**Questions:**
(A) Answer these questions about the post: 
(i) Which area does the writer say is having a mini-heat wave? 
(ii) Who would win first prize in a competition for "most classless supreme court justice," in the writer's view? 
(iii) Whose dissenting opinion was being read when Alito used mocking body language?
(B) Can you copy the post word for word, starting with "Unfortunately, because of" and going on through "Citizens United decision."?

**Extract provided:**
I’m enjoying some nice fresh air this morning after thunderstorms during the night. It looks as if the mini-heat wave we’ve been having here in the Boston area isn’t going to be as quite bad as originally predicted. It it supposed to be several degrees cooler than expected today and tomorrow and then we’re back to high 70’s temps. I hope that turns out to be right.
Unfortunately, because of this refreshing change in the air here, I slept longer than I should have and this post will go up a little bit late.
If there were a competition for “most classless supreme court justice,” there would be some serious competition among Antonin Scalia, Clarence Thomas, and Samuel Alito; but I think in the end the first prize would have to go to Samuel Alito. Clarence Thomas at least has the grace to remain silent and Scalia supposedly can be funny at times. But Alito is just an immature, obnoxious disgrace, as he demonstrated at the State of the Union Address in 2010 when President Obama denounced the Citizens United decision.
Yesterday Alito used childish, offensive body language to publicly mock his senior colleague Justice Ruth Bader Ginsburg as she read a dissenting opinion to a SCOTUS decision that will make it more difficult for employees to sue for sexual or racial discrimination. From Dana Millbank at The Washington Post:
The most remarkable thing about the Supreme Court’s opinions announced Monday was not what the justices wrote or said. It was what Samuel Alito did.

**Provided records:**
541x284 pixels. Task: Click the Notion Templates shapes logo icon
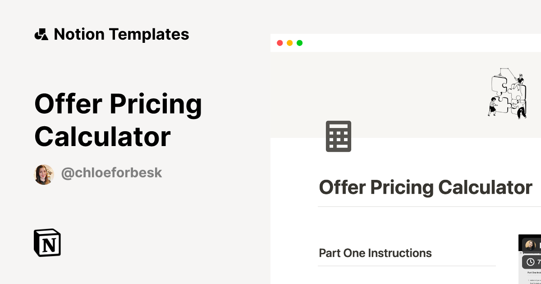[41, 34]
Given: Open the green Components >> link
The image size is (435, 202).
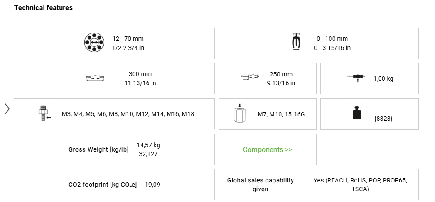Looking at the screenshot, I should coord(267,149).
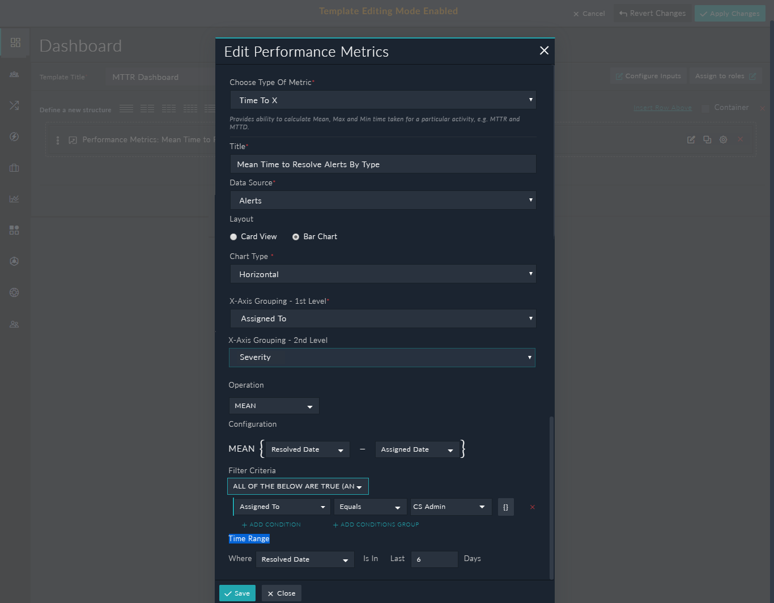Image resolution: width=774 pixels, height=603 pixels.
Task: Click the copy widget icon
Action: (x=707, y=140)
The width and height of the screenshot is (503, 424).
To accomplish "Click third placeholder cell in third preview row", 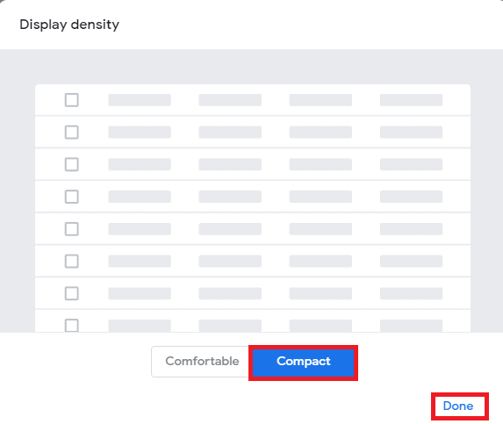I will 320,164.
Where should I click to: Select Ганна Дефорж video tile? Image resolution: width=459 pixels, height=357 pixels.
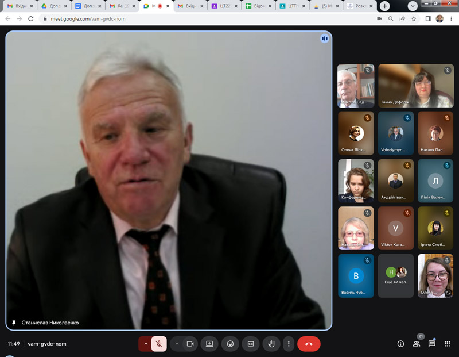[x=415, y=86]

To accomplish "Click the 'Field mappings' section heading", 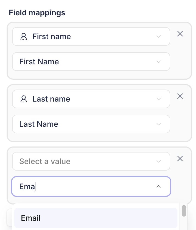I will 37,13.
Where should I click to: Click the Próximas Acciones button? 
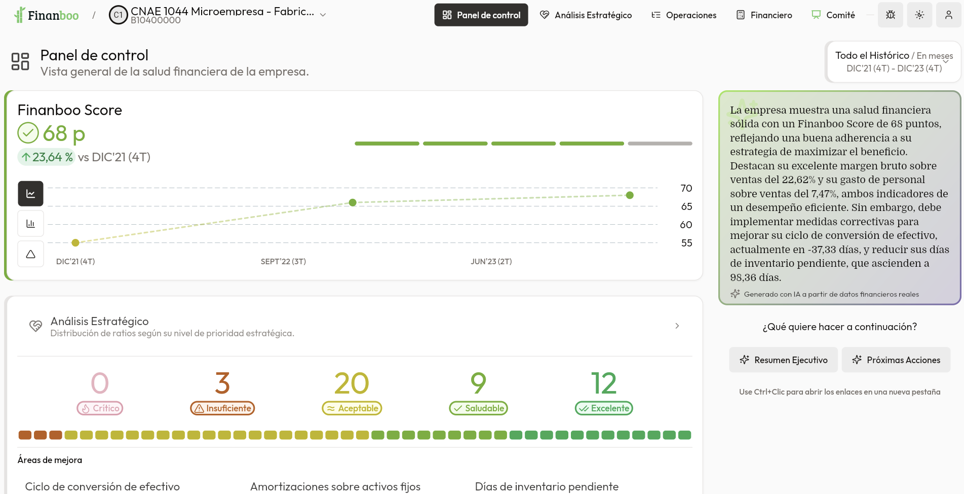click(x=896, y=360)
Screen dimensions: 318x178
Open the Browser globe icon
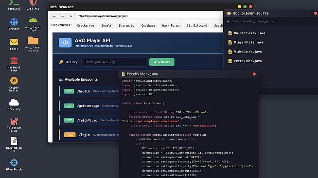click(14, 24)
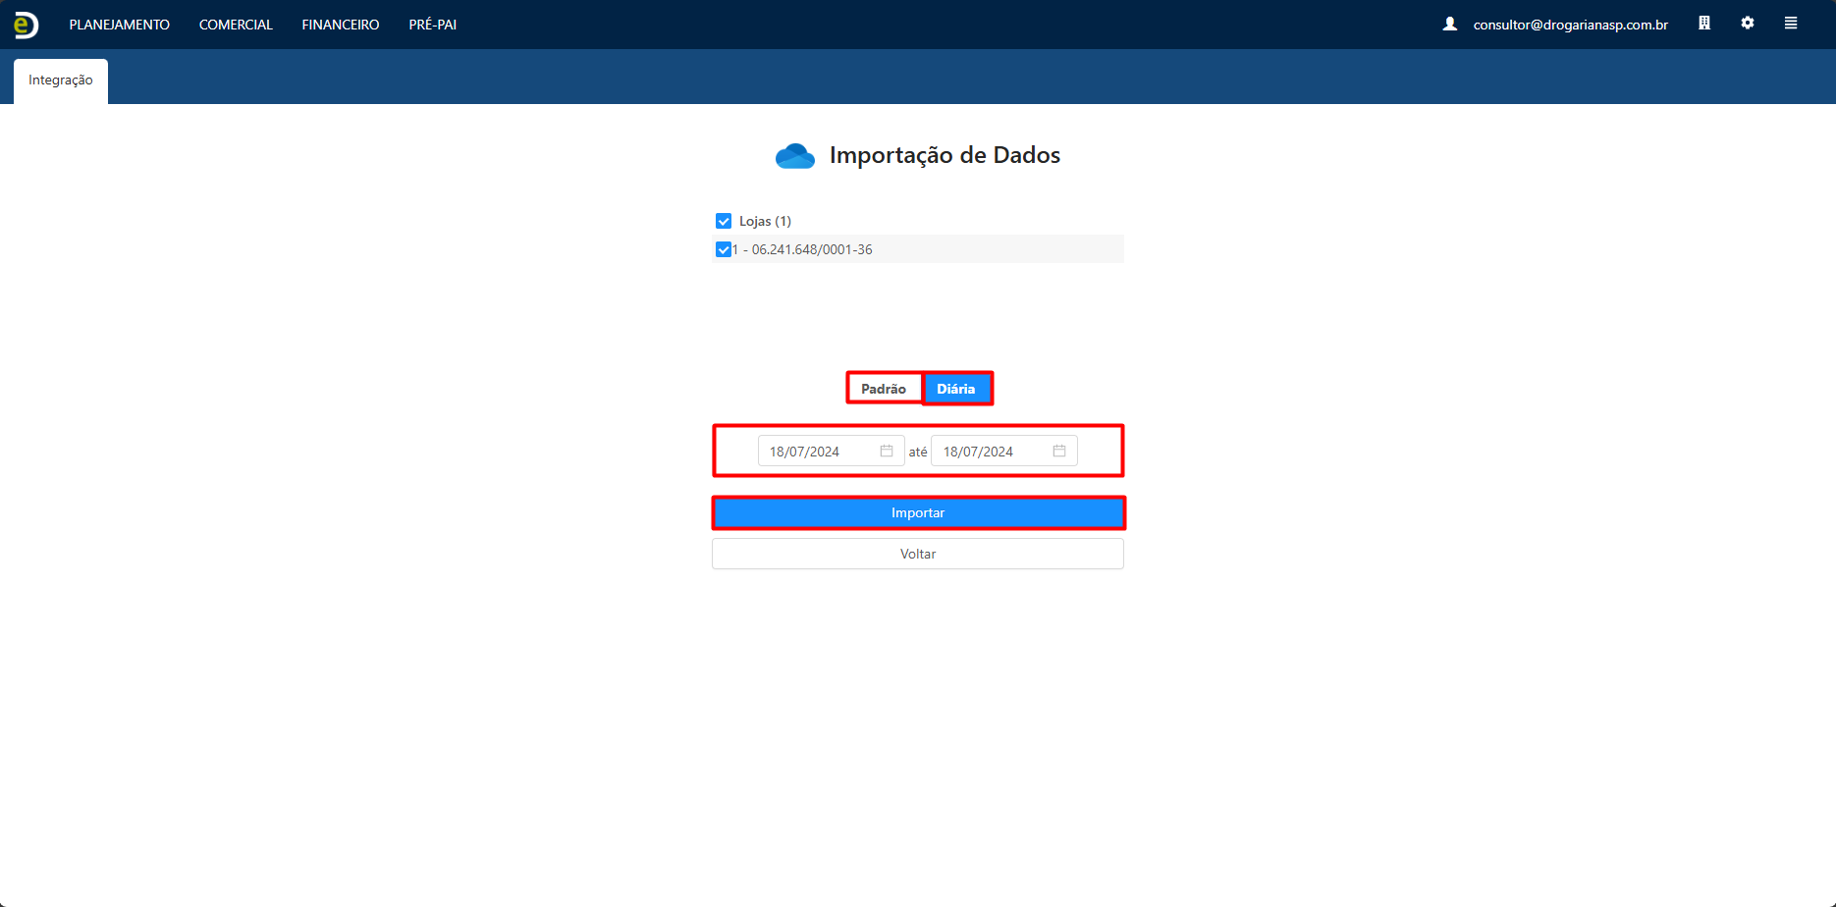Expand the FINANCEIRO menu

click(341, 25)
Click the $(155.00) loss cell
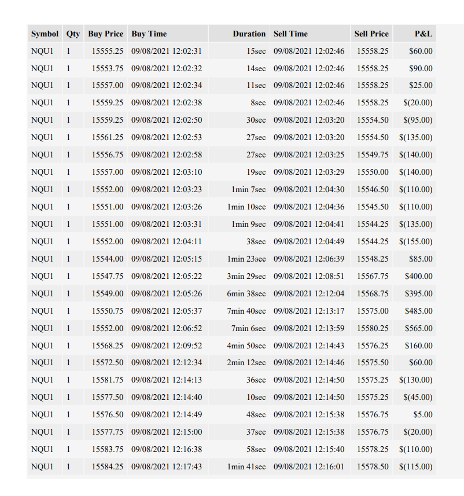 [415, 241]
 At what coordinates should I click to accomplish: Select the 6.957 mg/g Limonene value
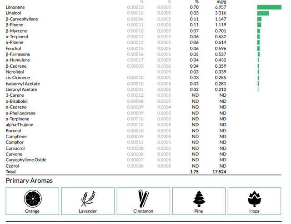click(x=221, y=7)
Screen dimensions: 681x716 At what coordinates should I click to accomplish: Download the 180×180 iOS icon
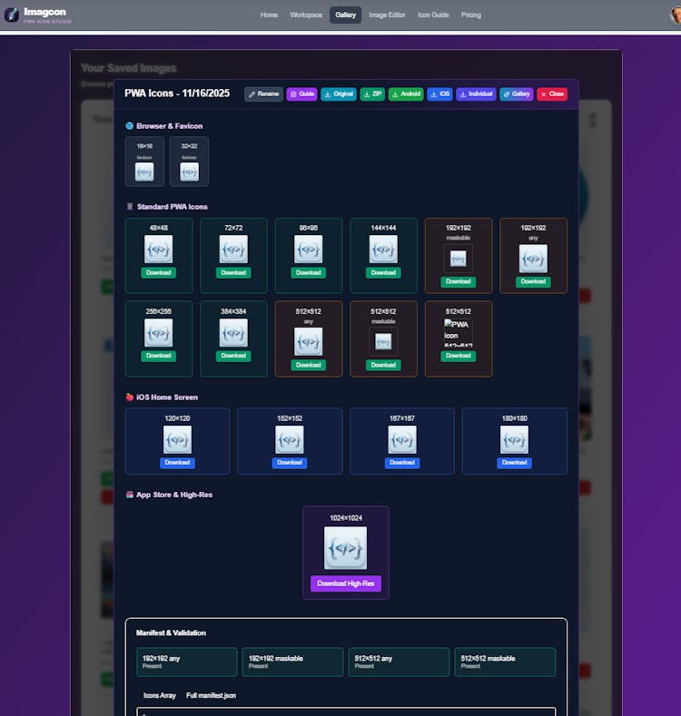coord(514,462)
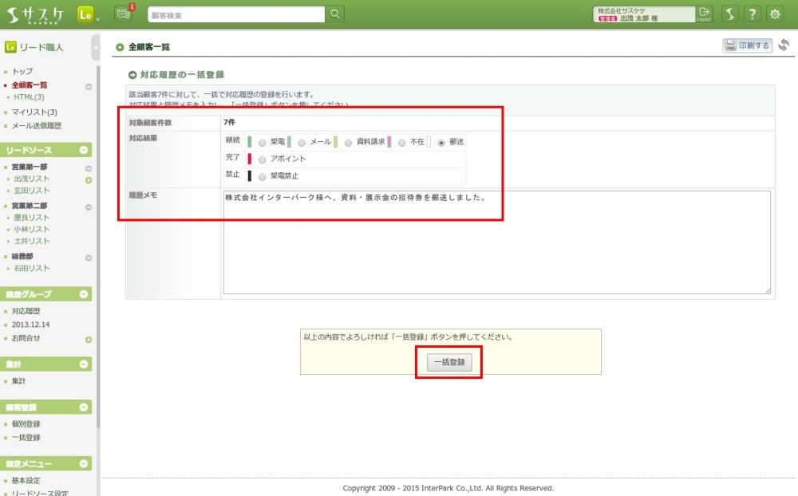798x496 pixels.
Task: Collapse sidebar with the arrow handle
Action: point(96,48)
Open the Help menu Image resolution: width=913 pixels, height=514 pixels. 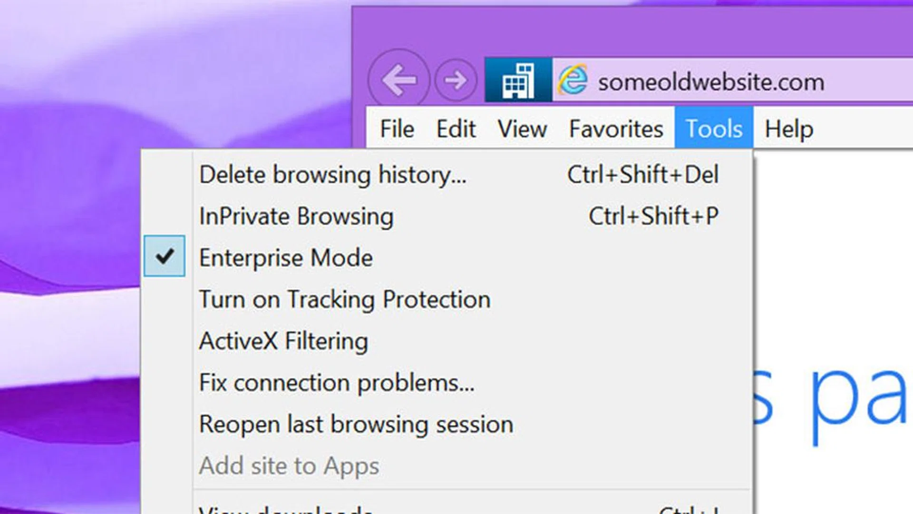coord(788,129)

**Answers below:**
(A)
(i) The Boston area
(ii) Samuel Alito
(iii) Justice Ruth Bader Ginsburg's

(B)
Unfortunately, because of this refreshing change in the air here, I slept longer than I should have and this post will go up a little bit late.
If there were a competition for “most classless supreme court justice,” there would be some serious competition among Antonin Scalia, Clarence Thomas, and Samuel Alito; but I think in the end the first prize would have to go to Samuel Alito. Clarence Thomas at least has the grace to remain silent and Scalia supposedly can be funny at times. But Alito is just an immature, obnoxious disgrace, as he demonstrated at the State of the Union Address in 2010 when President Obama denounced the Citizens United decision.